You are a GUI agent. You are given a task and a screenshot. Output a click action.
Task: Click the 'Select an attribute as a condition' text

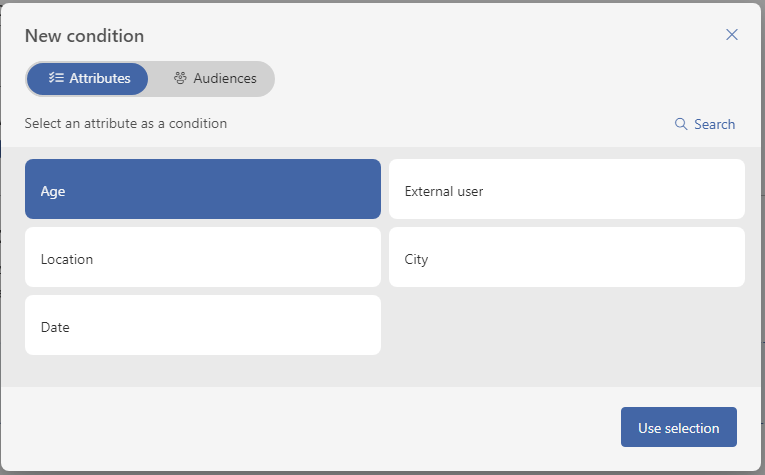[126, 123]
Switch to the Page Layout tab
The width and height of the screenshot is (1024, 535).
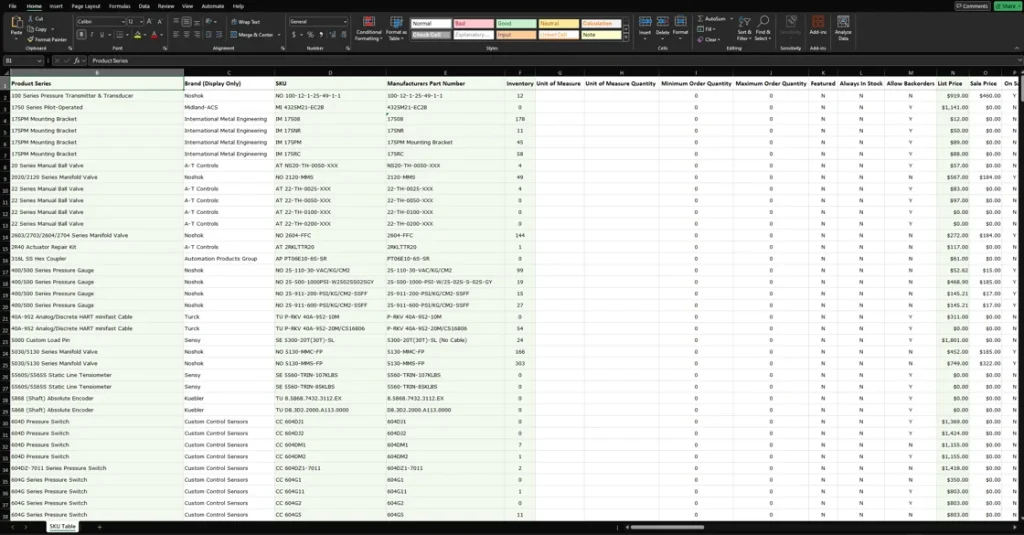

--- Work to be completed ---
The expected output is each record, copied exactly, and nothing in place of the pictures.

--- Answer space ---
You are a GUI agent. You are given a task and a screenshot. Output a click action.
Task: Click the 'Select an attribute as a condition' text

[126, 123]
Switch to the Page Layout tab
The width and height of the screenshot is (1024, 535).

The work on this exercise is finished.